--- PASSAGE DU TEXTE ---
● ● ● ● ●

Tout a basculé la semaine du 15 mars. Entre l’annonce en France de la fermeture des écoles, puis du confinement dans les jours qui ont suivis, les cas qui ont explosé en Corée, l’arrivée de touristes contaminés et des việt kiều passés par l’Italie… Le Vietnam n’a fait qu’un bond, et nous aussi, même plusieurs, par ricochets.
Puis, surprise la plus totale, quasiment tout a réouvert à Saigon hier. Heureusement et selon les annonces gouvernementales, maintenir les gestes barrières et la distanciation sont encore clairement à l’ordre du jour et je félicite les Vietnamiens d’avoir été si peu à sortir malgré cette nouvelle normalité.
On a fêté notre premier anniversaire cette semaine avec François. Sans cadeaux, sans champagne, sans week-end à la mer comme prévu. Sans être ensemble.
C’était très bizarre.
Je m’y étais pourtant bien préparée à cet appel en visio. Psychologiquement je veux dire. On avait prévu de se faire un diner en amoureux - lui pour déjeuner du coup. Moi au Vietnam, lui à Paris dans la tristesse de notre ancien appartement, lui malade, encore (et c’est ce type de malade qui quand il l’est, est juste insupportable), et moi, beaucoup trop excitée à l’idée de cette soirée, ici. François va mieux ceci-dit et son état de santé n’est plus aussi alarmant qu’au début.

● ● ● ● ●

--- SÉRIE DE TÂCHES ---
a - Modifiez le passage du récit sur le confinement commençant par « On a fêté notre » et allant jusqu’à « Sans être ensemble. », en remplaçant « champagne » par « fleurs ».
b - Écrivez la suite du récit sur le confinement, après sa dernière phrase.
Le matériel qui suit est indépendant du récit sur le confinement.

--- INFORMATIONS FOURNIES ---

● ● ● ● ●

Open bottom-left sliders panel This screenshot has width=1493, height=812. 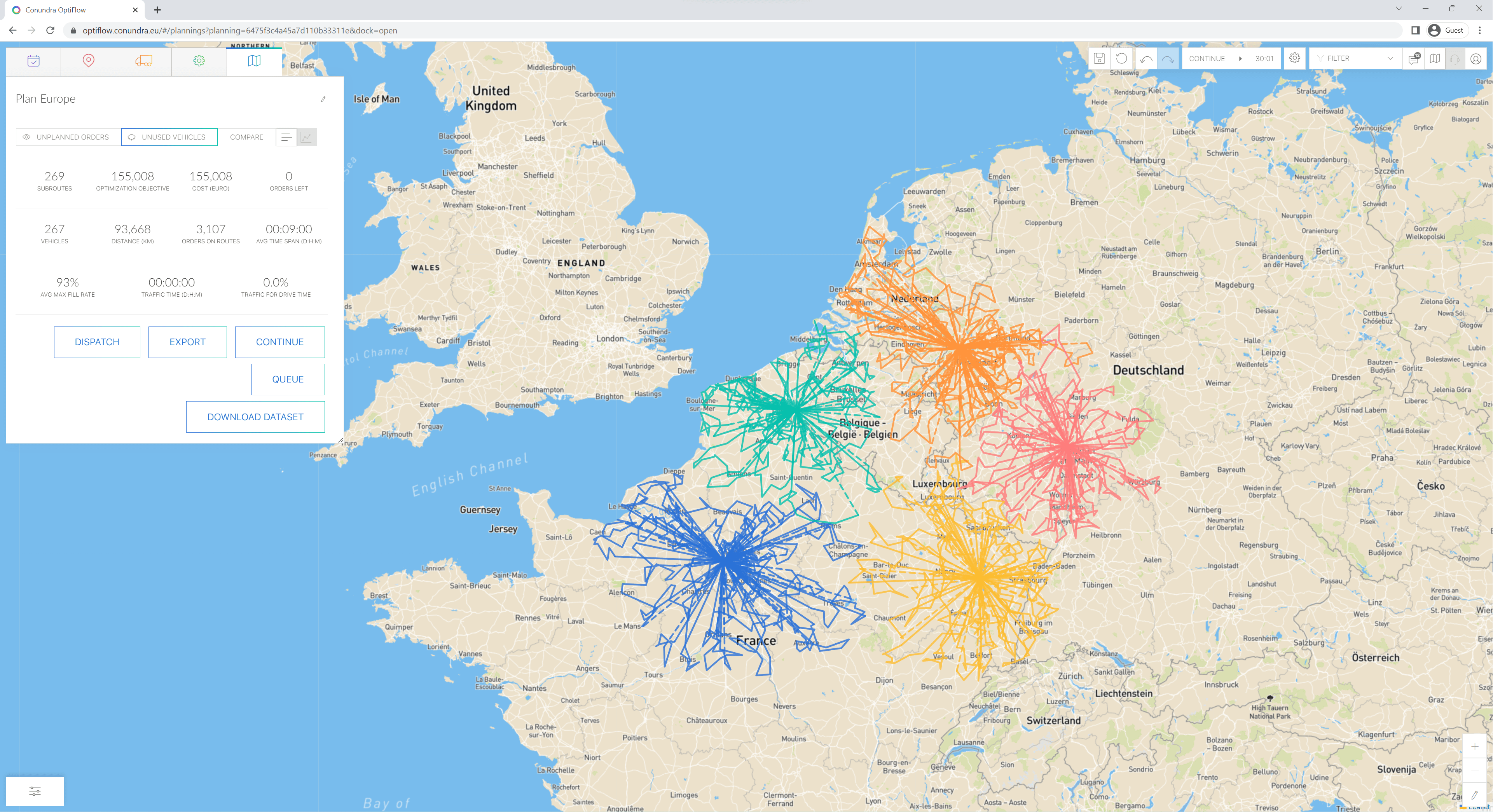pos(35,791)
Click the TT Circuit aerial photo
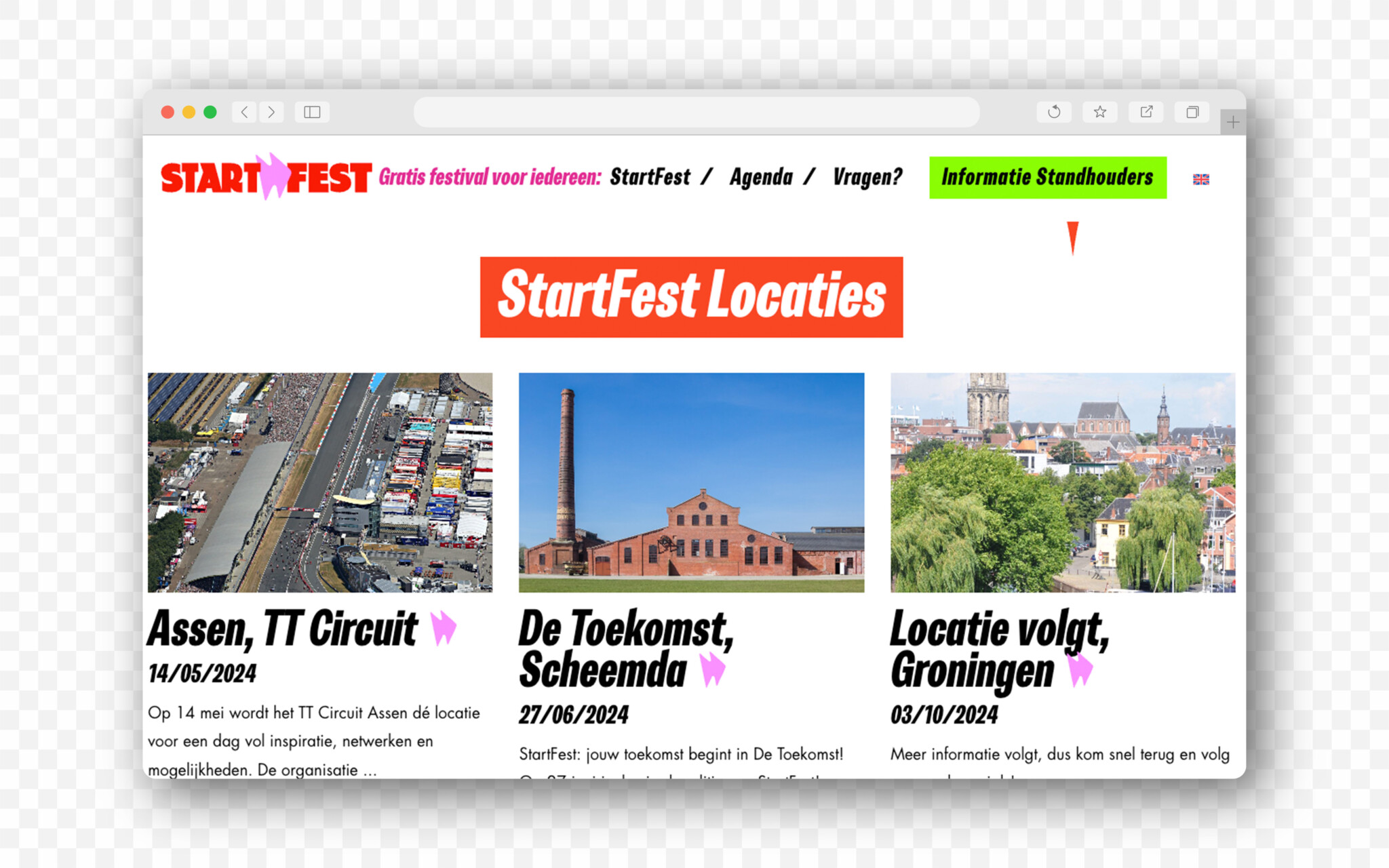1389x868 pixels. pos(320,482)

● ● ● ● ●

--- RÉSULTATS DES TÂCHES ---
a -
On a fêté notre premier anniversaire cette semaine avec François. Sans cadeaux, sans fleurs, sans week-end à la mer comme prévu. Sans être ensemble.

b -
J’ai commandé pour le coup dans mon resto préféré, j’ai pris le temps de bien me maquiller, de m’apprêter, de porter la petite robe qu’on avait achetée ensemble l’été dernier lors de nos vacances en Inde et qu’il aime tant, j’ai même pris du vin pour donner un air de fête à cette soirée que je m’apprêtais à passer seule derrière mon ordinateur.
« L’avenir de notre couple est devenu un sujet aussi tabou qu’au coeur de toutes nos engueulades, de nos frustrations, de l’incertitude de l’avenir. »
Cet anniversaire de couple n’a pas du tout pris la tournure que j’avais fantasmée, un peu romantique, taquine, pleine de blagues et surtout bourrée de légèreté.
Déjà due à la situation, évidement; mais aussi car avec la fermeture des frontières et aucune perspective de revoyure avant au moins mi 2021, la projection amoureuse est sacrément ébranlée.
Moi qui trépignais d’impatience d’enfin me retrouver avec lui à l’heure dite de rendez-vous, j’étais en face d’un zombie grincheux. Devant un homme malade quoi, disons-le, cette gente n’aime décidément pas perdre de contrôle sur la virilité.
Ni lui ni moi ne croyons aux relations à distance, pour des raisons tout simplement de distance, de décalage horaire, de vie sociale et professionnelle à deux vitesses, un épanouissement qu’on vit seul et dont l’autre se nourrit par procuration… Ce n’est pas notre vision du couple qui pour nous s’articule autour d’un projet commun, d’une évolution à deux.
Et là, comme nous n’avons aucune piste pour la suite, c’est compliqué.
L’avenir de notre couple est devenu un sujet aussi tabou qu’au coeur de toutes nos engueulades, de nos frustrations, de l’incertitude de l’avenir. La rupture semble inévitable, par bon sens, par sainteté d’esprit, mais aucun de nous ne veut faire le premier pas ne serait-ce que pour aborder cette éventualité. Ce qui a donné lieu à une conversation lourde de sous-entendus, de reproches à peine déguisés, un énervement sourd qui a toute sa place vu le contexte, mais qui s’est invité un peu trop tôt à cette soirée qui se voulait insouciante et douce.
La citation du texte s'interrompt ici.